Pour vous il y a un changement qui est indéniable ?

A.C "Il y a un changement qui est indéniable (…) Il est certain que la montagne se transforme. Elle ne revêt plus le même aspect visuellement que celui qu’elle avait quand j’ai commencé l’alpinisme, c’est-à-dire quand j’avais une petite quinzaine d’années.
Visuellement, ce qui est très impressionnant dans les Alpes, au-delà de l’expansion humaine, c’est le recul des glaciers. C’est quelque chose d’assez terrible. Le glacier, c’est un peu l’âme de la montagne. Quand on songe qu’au début du XIXe siècle, les glaciers étaient carrément dans la vallée de Chamonix, les hôteliers allaient casser la glace à coup de hache pour en avoir dans leur hôtel, eh bien là, les langues glaciaires sont remontées de presque 800 mètres de dénivelé (…) Les trois les plus spectaculaires étant la Mer de Glace, le glacier des Bossons et le glacier de Taconnaz, ces glaciers ont vraiment réduit comme peau de chagrin.

 

La montagne reste un endroit fascinant



Dans les changements moins visibles, mais qui en tous cas nous touchent, nous alpinistes, c’est les immenses chutes de pierre, les immenses effondrements rocheux qu’on voit maintenant dans les parois.

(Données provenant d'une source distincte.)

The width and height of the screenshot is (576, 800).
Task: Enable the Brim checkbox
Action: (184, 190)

Et ça, c’est lié au recul du permafrost dans la paroi. Les parois rocheuses à l’intérieur, il y a de l’eau, de la glace. Cette glace, à une certaine profondeur reste toujours solide. A aucun moment elle n’est liquéfiée dans l’année. Maintenant, avec les températures qui sont plus hautes et ces étés caniculaires, cette glace fond. Sauf qu’elle agissait comme un ciment. Et comme elle fond, ça génère d’immense chutes de pierre car le ciment n’opère plus (…) Il y a une voie entière qui constituait un monument de l’alpinisme qui s’appelait le pilier Bonatti, le pilier sud-ouest du Dru, qui est parti sous forme de pierraille dans un immense effondrement rocheux sur la Mer de Glace. Maintenant, on craint un peu d’aller grimper dans certaines zones parce qu’on imagine d’immenses chutes de pierre alors qu’on ne se posait jamais la question avant. C’est moins connu du grand public et pourtant c’est une réalité".

On vous sent pessimiste sur l’avenir de la pratique des sports en montagne…

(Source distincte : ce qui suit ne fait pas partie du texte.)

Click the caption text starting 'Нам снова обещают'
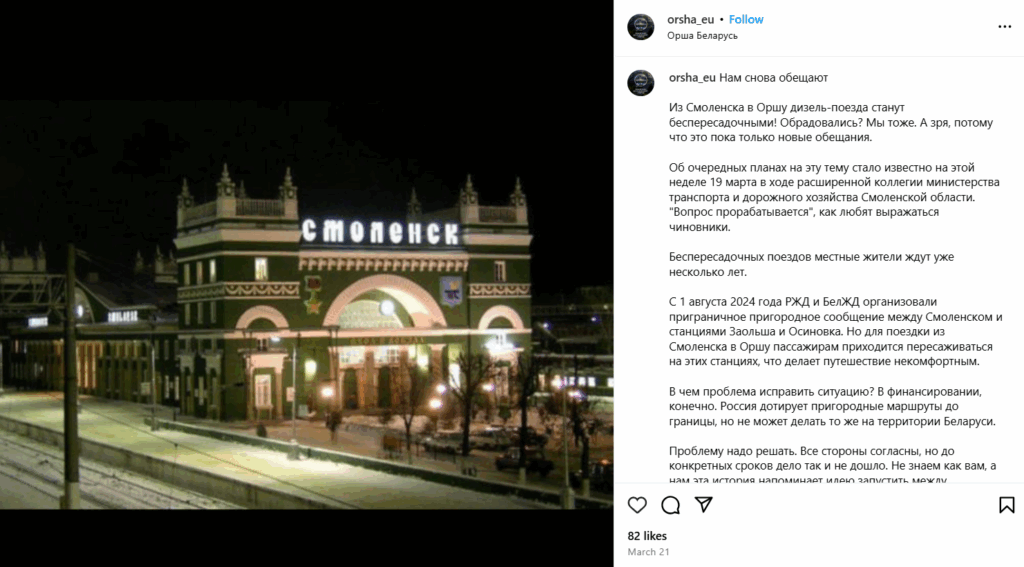The image size is (1024, 567). [x=773, y=78]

A.C. "Ce n’est pas que je sois très pessimiste. Mais il est certain que la montagne a changé de physionomie, d’allure.... Alors les hommes s’adaptent. On fait des courses de neige – en langage d’alpiniste, la course c’est une ascension, ça ne veut pas dire qu’on fait de la course à pied – les courses qu’on faisait sur de la neige avant en été, on les fait plutôt en hiver ou au tout début de l’été, mais plus au mois d’août, c’est sûr (…) On s’adapte, on fait les choses un peu différemment mais la passion et l’amour de la montagne restent les mêmes. La montagne c’est un formidable univers, même s’il est très sec, même s’il y a moins de glace, moins de neige, ça reste un endroit fascinant et les hommes auront toujours envie de grimper dans les montagnes, en tous cas j’espère".